Health care waste includes spending on laboratory testing, diagnostic imaging, procedures or other treatments. Below is a list of the various sources that contribute to health care spending waste:2

1. Unnecessary Services ($210 billion)

2. Excessive Administrative Costs (190 billion)

3. Inefficient Service Delivery ($130 billion)

4. Overpricing ($105 billion)

5. Fraud ($75 billion)

6. Treatment for services that could have been prevented ($55 billion)

Dr. Olugbenga Arole
The patient and payers view cost as the price that is paid for a service rendered. It includes charges for such services as prescriptions and doctor visits, as well as the premiums paid for health insurance. The provider views cost as the price for producing health services, such as rent, salaries, and equipment costs. From the government perspective, health care costs includes what the nation spends on the delivery of health care. It is a reflection of what providers charge and how much is utilized by consumers.
 

Reducing the cost of care

The predominant fee-for-service method of reimbursement does not encourage hospitals or providers to try to control areas of waste. One strategy that puts pressure on the providers of health care to control these areas of waste is the bundled payment system. Bundled payment systems deter unnecessary testing and procedures and encourage care coordination between care providers to promote efficiency.

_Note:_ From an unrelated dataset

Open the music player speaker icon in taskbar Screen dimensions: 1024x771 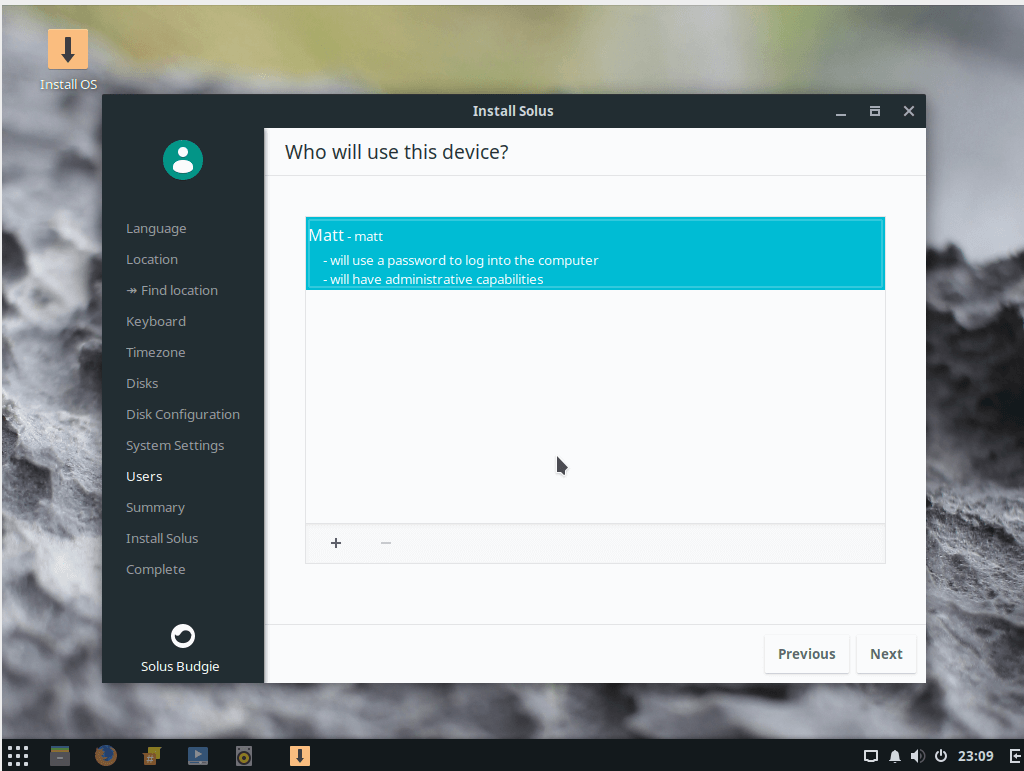pos(243,755)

As hospitalists, we play a key role in the bundled payment arena. Hospitalists are strategically placed to ensure that each episode of care is provided in the most cost-efficient way possible without sacrificing quality.

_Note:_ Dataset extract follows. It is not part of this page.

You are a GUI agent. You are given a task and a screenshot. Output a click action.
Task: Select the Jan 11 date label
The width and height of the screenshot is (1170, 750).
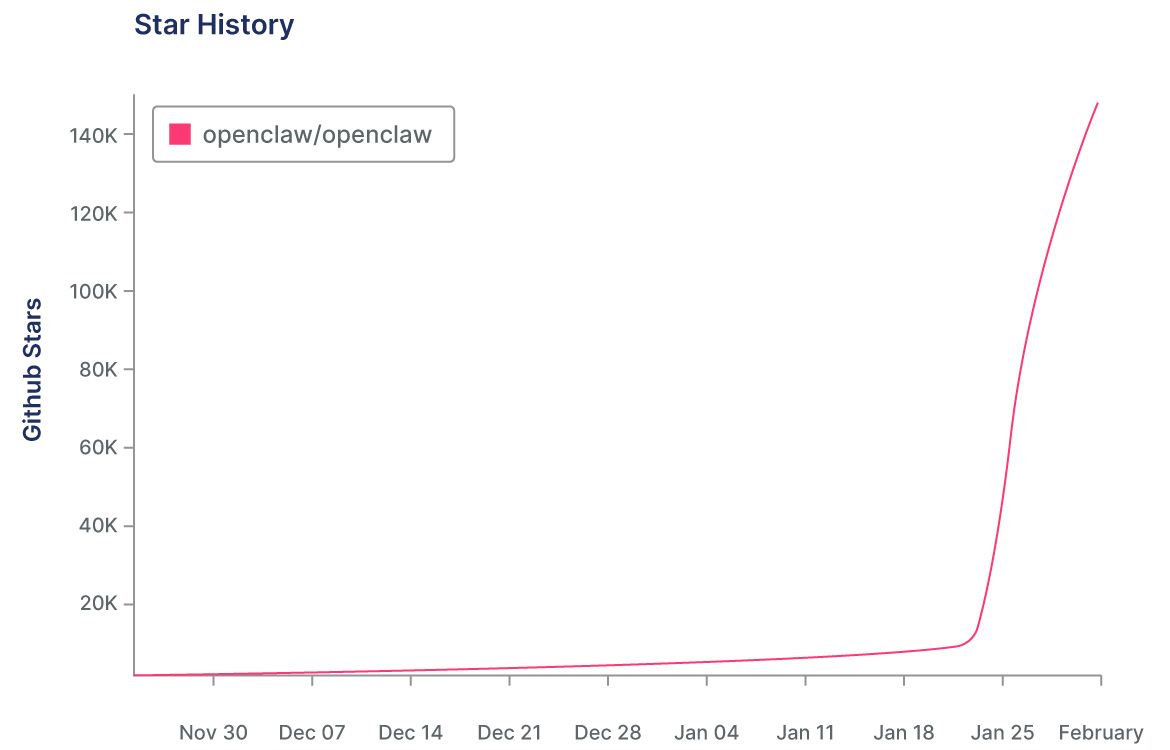click(x=805, y=732)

Training about the evidence supporting bundled payments can be incorporated into medical school and the residency curriculum. Hospitalists can serve as educators for trainees regarding the benefits of bundled payments. This will help drive sustainability by making sure new doctors entering the health field are already equipped with knowledge about bundled payments and their advantages.

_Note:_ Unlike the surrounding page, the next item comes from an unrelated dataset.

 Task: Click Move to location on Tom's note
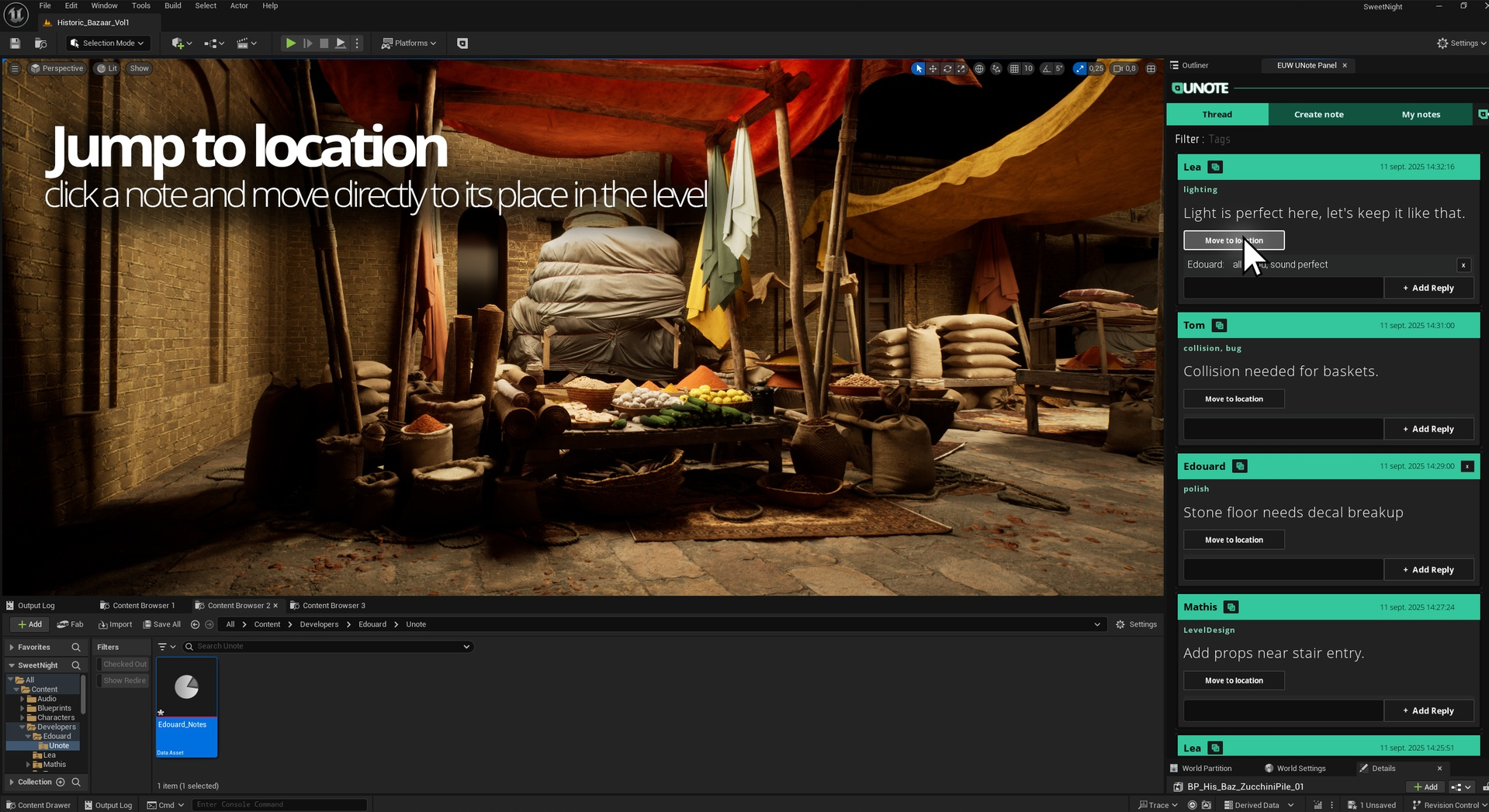click(x=1233, y=399)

Hospitalists can also help spur innovation by engaging with hospital leadership to develop new bundled systems. Payment incentives to organizations that participate will help to drive hospitalist engagement. Hospitalists can also advocate for the development of a risk adjustment system to ensure that each patient’s severity is reflected in the payment. This will allow for more buy-in by hospitals and providers.
 

Improving the quality of care

The Institute of Medicine published a report that made recommendations for improving the quality of the U.S. health care system by identifying six dimensions that need to be addressed:

1. Safety

2. Effectiveness

3. Patient-centeredness

4. Timeliness

5. Efficiency

6. Equity

The Value Based Purchasing program aims to address these dimensions. The fee-for-service system does not provide an incentive to provide quality care, similar to the way it does not drive cost-conscious care. By linking reimbursement to quality care, hospitals and providers have a significant incentive to ensure that their patients receive high quality care. The passage of the Medicare Access and CHIP Reauthorization Act of 2015 (MACRA) is another step in the direction of rewarding providers for quality of care rendered, not just quantity.
 

Role of hospitalists

Again, hospitalists should serve as educators about the importance of value based purchasing on quality outcomes,\ and its potential for cost savings through rendering appropriate and effective care.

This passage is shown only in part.